Entries for locating words and elements
++++++++++

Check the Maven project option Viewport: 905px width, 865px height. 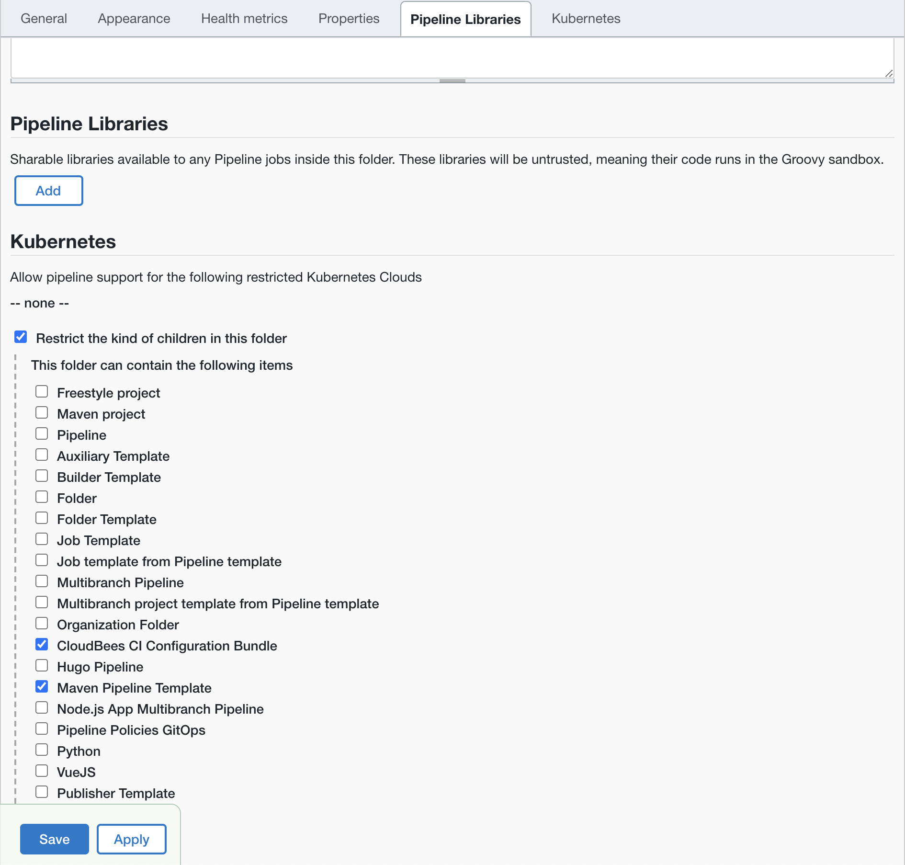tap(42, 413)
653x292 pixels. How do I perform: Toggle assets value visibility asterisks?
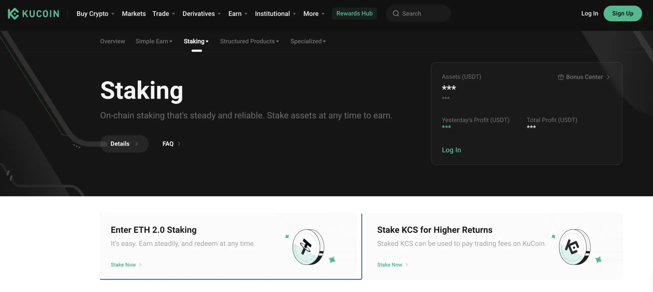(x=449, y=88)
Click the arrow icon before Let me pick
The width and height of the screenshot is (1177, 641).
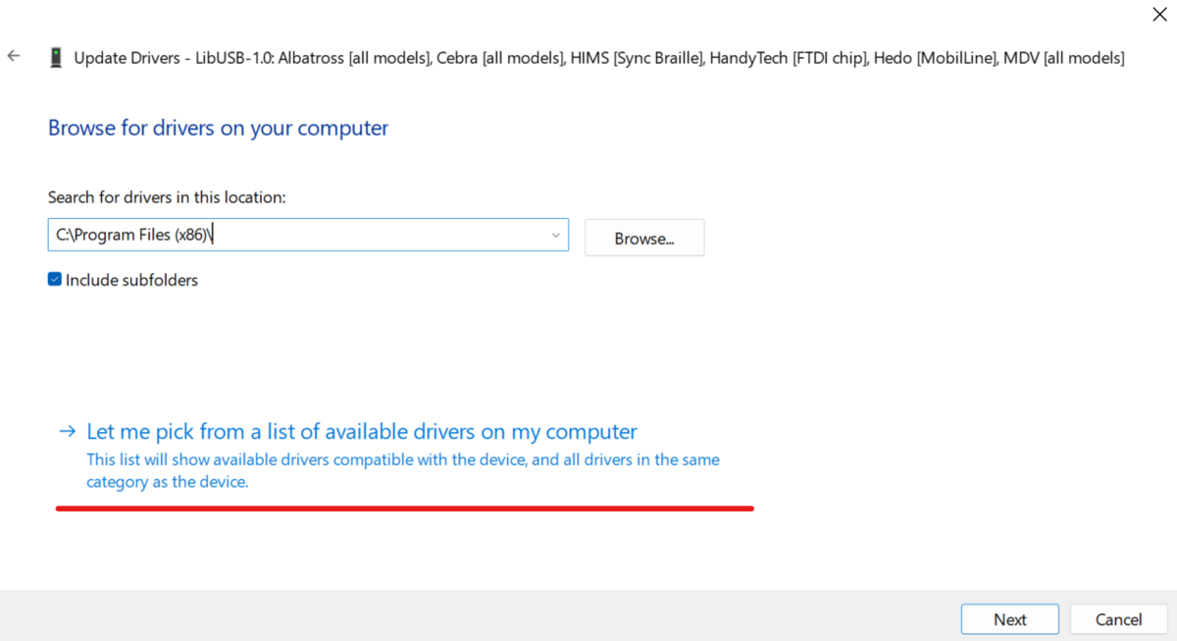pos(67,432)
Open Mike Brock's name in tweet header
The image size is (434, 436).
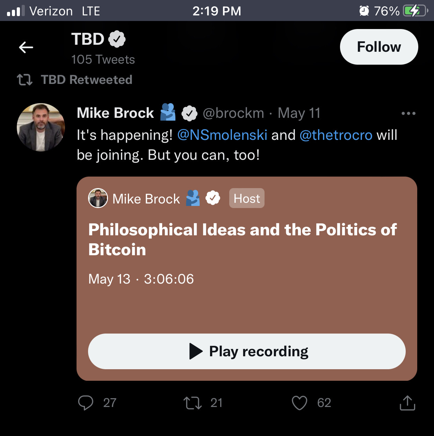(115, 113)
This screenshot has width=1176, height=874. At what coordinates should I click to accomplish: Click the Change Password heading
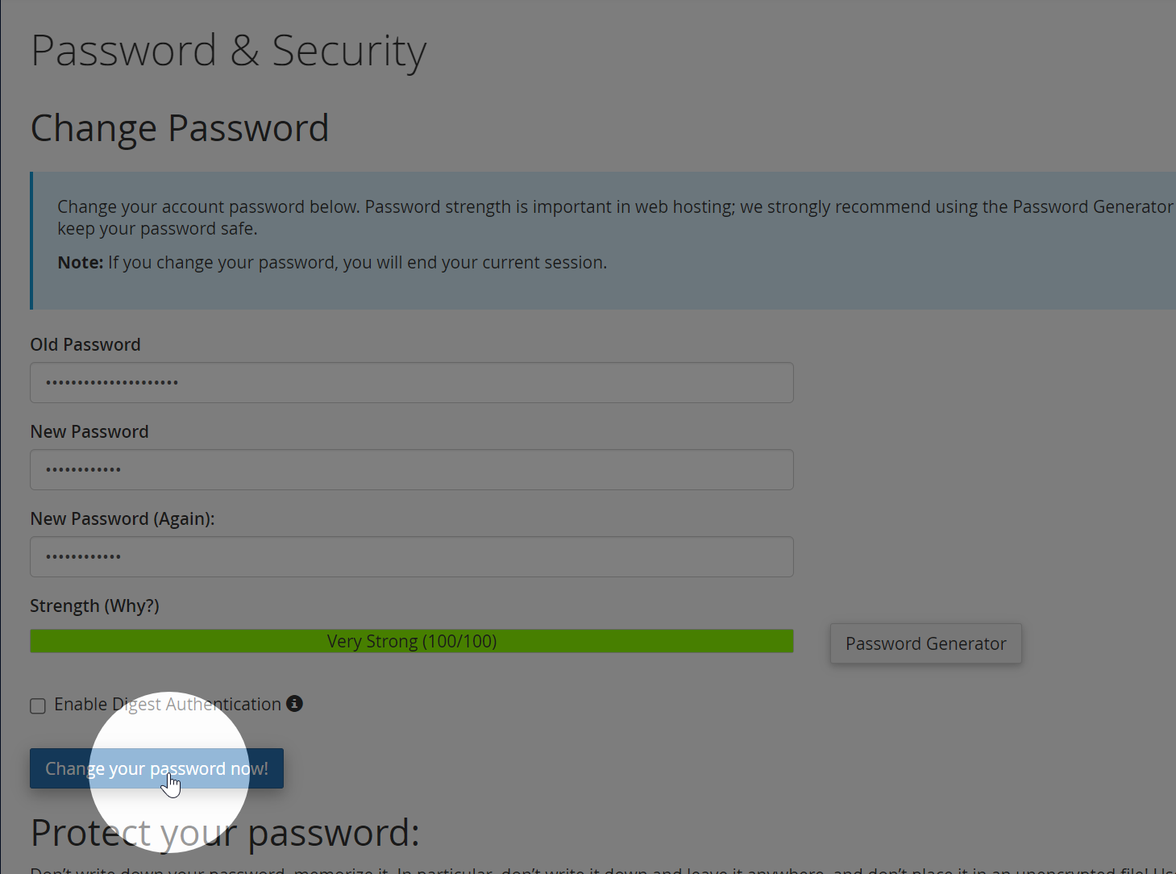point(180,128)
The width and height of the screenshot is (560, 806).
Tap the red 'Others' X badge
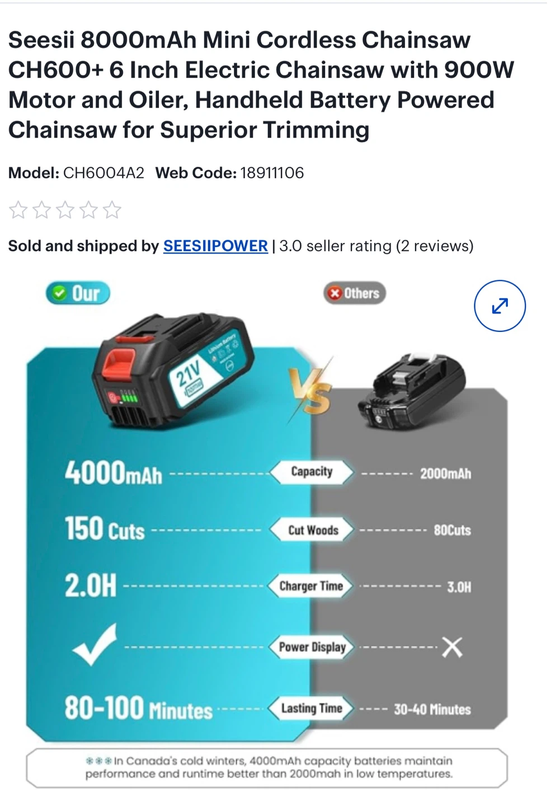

++++++++++

Exercise objective = Reproduce everything from the line containing "Open Mike Brock's name in tweet header" down to the end of the entries, swapping "screenshot" for "image" and keeping all else unchanged. Omit the pictures from your answer.

Solution below =
Open Mike Brock's name in tweet header
The image size is (434, 436).
(115, 113)
This image has width=1176, height=874. At what coordinates should I click to accomplish: Click the Change Password heading
point(180,128)
The width and height of the image is (560, 806).
Tap the red 'Others' X badge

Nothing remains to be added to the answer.